Others say Trump’s comments could deter military members from backing him. Or, as one retired general observed, the comments might have no impact at all, because most people already have made up their minds.

At issue are Trump’s reported comments in a Sept. 3 article by Jeffrey Goldberg, The Atlantic’s editor-in-chief. The article focused on Trump’s alleged comments in 2018 when he claimed a helicopter couldn’t fly in the rain to take him to visit the Aisne-Marne American Cemetery near Paris.

The real reason, according to Goldberg’s unnamed sources with first-hand knowledge of the day’s events, was he “feared his hair would become disheveled in the rain” and because “he did not believe it important to honor American war dead.”

“Why should I go to that cemetery? It’s filled with losers,” Goldberg quoted Trump as saying to senior staffers. In another conversation on the same trip, he referred to the hundreds of marines killed at Belleau Wood as “suckers,” Goldberg reported.

The article also noted Trump’s past derogatory remarks about military members, such as when he said Sen. John McCain, held captive for five years by the North Vietnamese, was “not a hero ... I like people who weren’t captured.” Or, his saying the late President George H.W. Bush was “a loser” for being shot down by the Japanese during World War II.

Several other news organizations, including Trump’s favored Fox News, have since substantiated portions of the report. But Trump and his allies labeled the report false, including Congressman Doug Lamborn, R-Colorado Springs, who called the magazine article “more ‘fake news’ such as we have seen many times from the Left.”

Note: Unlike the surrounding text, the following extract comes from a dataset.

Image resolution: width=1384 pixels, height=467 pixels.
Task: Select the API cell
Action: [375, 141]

Colorado Springs City Councilor Andy Pico, a Navy veteran who’s running for State House District 16, predicts “zero impact” on election results here.

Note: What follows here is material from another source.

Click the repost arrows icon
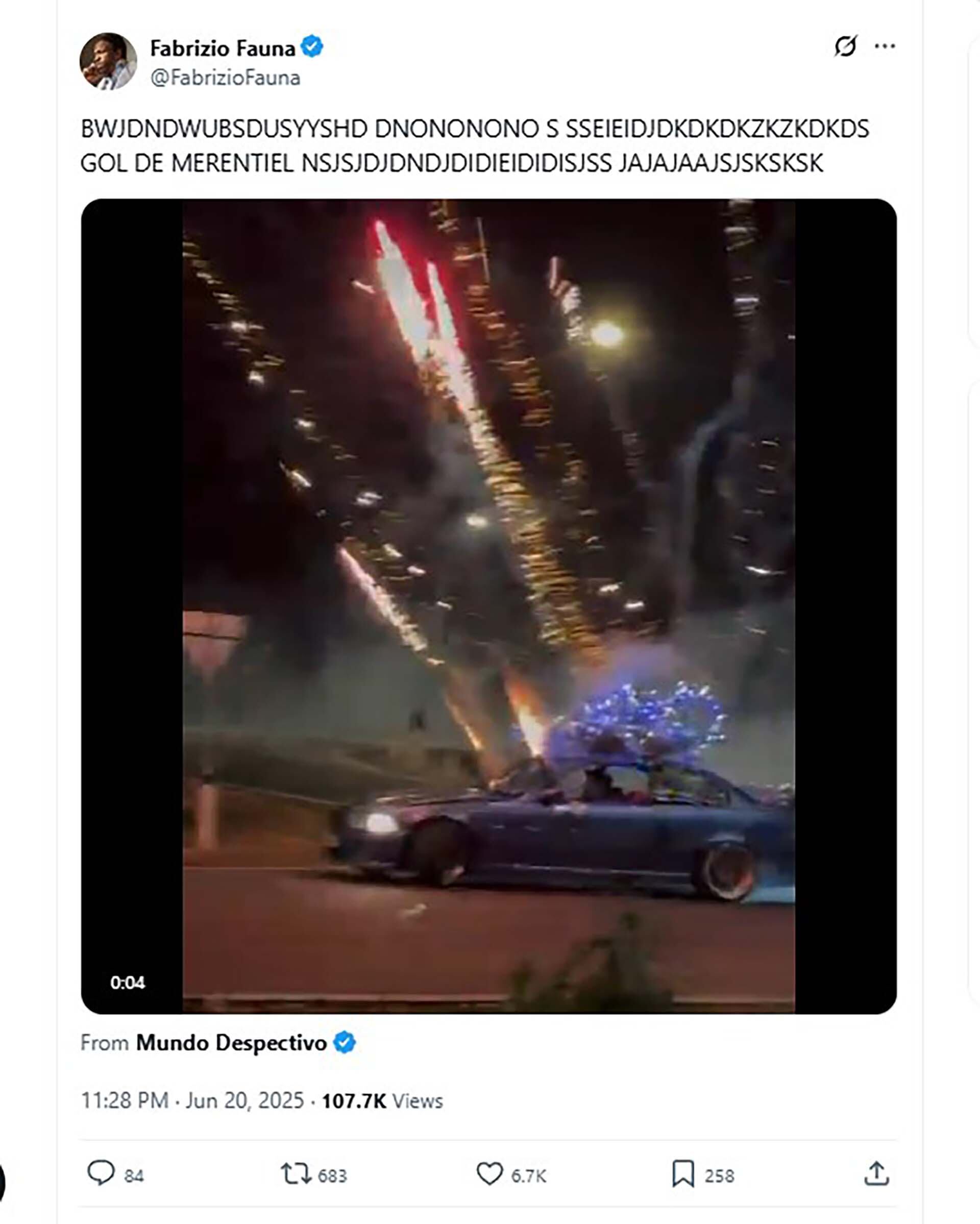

“An ugly, baseless and blatant smear by ‘anonymous’ gutless cowards that has been thoroughly refuted by a dozen witnesses who were there at the time, two years ago, is seen for the unethically dishonest fabrication that it is,” Pico says via email.

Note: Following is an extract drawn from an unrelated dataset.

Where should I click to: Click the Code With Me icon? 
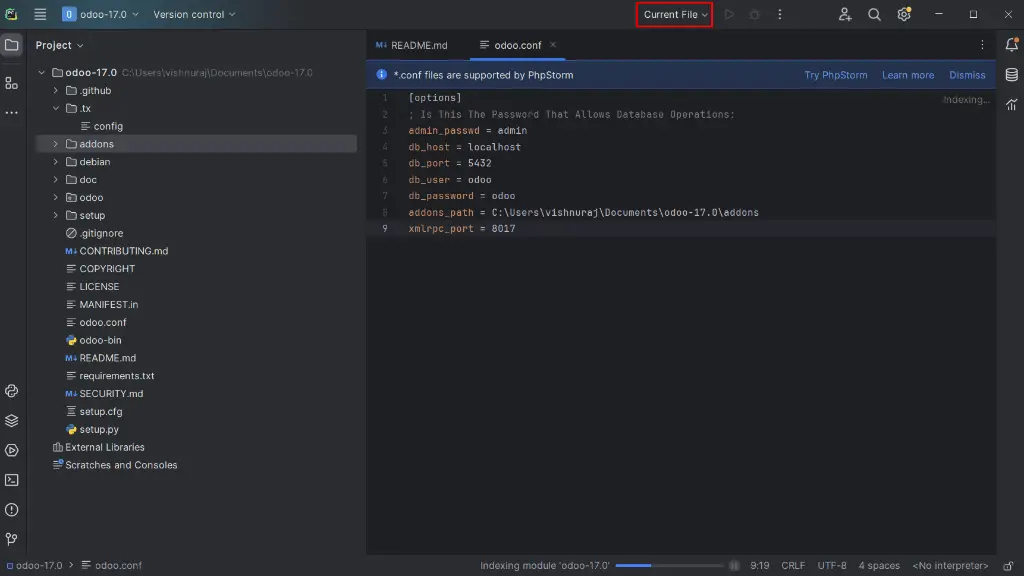point(845,15)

Another doubter is Gen. William Shelton, former Air Force Space Command commander, who tells the Indy in an email, “I have read varying reports on whether the President actually said these things.”

City Councilor Bill Murray, an Army vet, says there’s “great probability” Trump said those things, but it likely won’t have an impact on local election results. “We now get to choose what news is fake,” he says.

Others simply sidestepped the question.

City Councilor Tom Strand wouldn’t comment, and Councilor Jill Gaebler didn’t respond, while Councilor Don Knight tells the Indy in an email that his voting decisions are based on “a multitude of data points and not just a single statement and not just a single issue.” All are Air Force vets.

Also not responding to questions: several retired generals who live in Colorado Springs, as well as three El Paso County commissioners, all Republicans, who served in the military — Mark Waller, Longinos Gonzalez Jr. and Stan VanderWerf.

Retired Brig. Gen. Martin France, a 41-year veteran and lifelong Republican, and Democrat retired Major Gen. Irv Halter, who ran against Lamborn in 2014, had plenty to say, however.

“The comments are consistent with past offensive comments about Senator [John] McCain and others,” France notes. “Plus, I think the corroboration has been strong enough to remove any doubt from all but the most committed members of Trump’s cult of personality.”

That said, France says Trump’s comments likely won’t move the needle locally for two reasons: Few voters remain undecided, and many “less conservative” officers and enlisted personnel cast absentee ballots in home states outside Colorado.

Trump’s base will find ways to excuse, deny or discredit the news report, he says, though that could change if witnesses step forward.

“What surprises me,” Halter says by phone, “is so many people are being silent about this.”

He points to Trump calling Pentagon leaders “a bunch of pussies,” as quoted in Bob Woodward’s recently released book Rage, as well as Trump’s public statements in recent days saying generals are only interested in fighting wars “so that all of those wonderful companies that make the bombs and make the planes and make everything else stay happy.”

Says Halter, who personally knows several past and current members of the Joint Chiefs of Staff, “That is absolute bullshit.

“As senior officers,” he adds, “we did everything we could [do] not to go to war, and if we did, we wanted to prosecute it as quickly as possible, because we knew the sacrifice it was going to take.”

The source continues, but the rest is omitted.